* [Short problem 1]: According to the hearing transcript, in which years was Colombia decertified?
* [Short problem 2]: Using the hearing transcript, explain why Mr. Beers opposes exempting any single country, such as Mexico.

* [Extract to read]:
>> begin

No. 1 is, there have
been some proposals that just would take Mexico out of the loop for the
obvious reasons, here our neighbor, new administration. My concern about
that is the potential problems we create with other allies in the hemisphere
by sort of separating one out and leaving others in and creating its own
sort of tensions. I wonder if you would comment on that.
No. 2, I have been
down in Colombia here the last few days with Senator Chafee, and Senator
Biden has been down several times I know of, I think, in the last year.
Senator Nelson was down with Carl Levin and others after we were down,
the week after we were down. I always felt that the concern--we decertified
Colombia back in 1996 and 1997. When I look today at the paramilitary,
the FARC members that move back and forth, and this narcobusiness now
in Colombia, which it is hard to separate the lines--everybody seems to
be in the business one way or another--that that period, that 2 years
when we basically decertified Mexico, we sort of, we almost created a
vacuum in which a lot of this began to happen.
Now, it did not all
happen at once. But I am curious just from your observations whether or
not, looking back now retrospectively, whether or not that decertification,
which for the Samper government obviously created some serious problems,
but sort of walking away in a sense did not in some way contribute to
the problems we are seeing today in that nation, the magnitude of the
problems we are seeing.
Mr. Beers. Sir, first
with respect to the Mexico issue, as I indicated in my prepared and oral
remarks, we also do not favor any singling out for exemption of any individual
country, for exactly the reasons that you allude to. It is more problem
overall than it is benefit for that individual country perhaps.
With respect to the
issue of Colombia, you pose a very interesting question and I am sure
people will disagree about this for some time to come. I would first focus
on the fact that during the period of decertification the level of cooperation
between our DEA and the Colombian national police and the level of effort
on the part of the Colombian national police increased a great deal. It
was during this same period that the Colombian national police in fact
became an organization within Colombia that came to be viewed as a credible
police organization, as opposed to a corrupt organization.
Now, obviously a
lot of that is dependent upon General Serano and his leadership of that
organization at that time. But I certainly have the impression, and I
think a number of others do, that he was given a free hand to do that
because of the extreme pressure that had been put on the Government of
Colombia by the fact that they were decertified.
So cause and effect?
I am not sure. But I certainly would not concede the point that in fact
decertification was what led to the increased effort on the part of the
Colombian national police and it was that increased effort that built
the foundation for the level of cooperation that we are in fact able to
undertake today and that the absorptive capacity of Colombia for the Plan
Colombia supplemental might not be today what it is if it had not been
for that ramping up of cooperation with the Colombian national police
during that timeframe.
Senator Dodd. Very
good.
I have taken more
time than I should and I apologize. Mr. Chairman, I thank you, and please
forgive me if I do not stay for the rest of the hearing.
We thank you. We
look forward to your soon cooperation on this. We do not have a lot of
time on this thing.
Mr. Beers. Yes, sir.
Senator Dodd. So
we are interested--if we are going to do something in a 2-year framework,
you better do it fairly soon, because then you are not going to meet--you
are going to have a self-fulfilling prophecy of failure on this and that
is not going to serve anyone's interest. So we would appreciate as soon
as possible to hear back on some of these ideas that are out there and
any recommendations you would make, so we can put something together here
fairly quickly and present it to our colleagues.

>> end

* [Data shown]:
>> begin

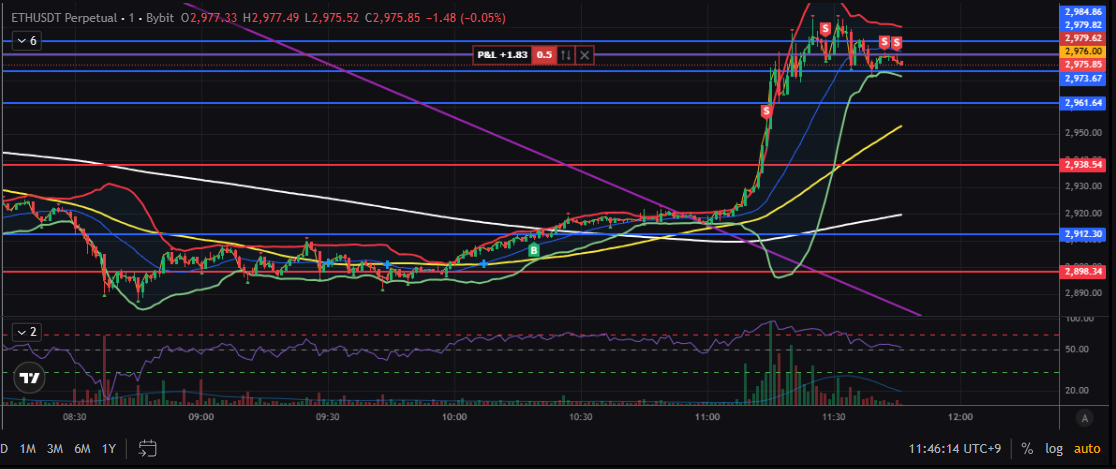1116x469 pixels.
Task: Click the P&L +1.83 position label
Action: pyautogui.click(x=501, y=56)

>> end

* [Exercise answer 1]: 1996 and 1997.

* [Exercise answer 2]: Separating one country out while leaving others in could cause problems with other allies in the hemisphere and create tensions of its own. Mr. Beers says such an exemption would be more problem overall than benefit for that country.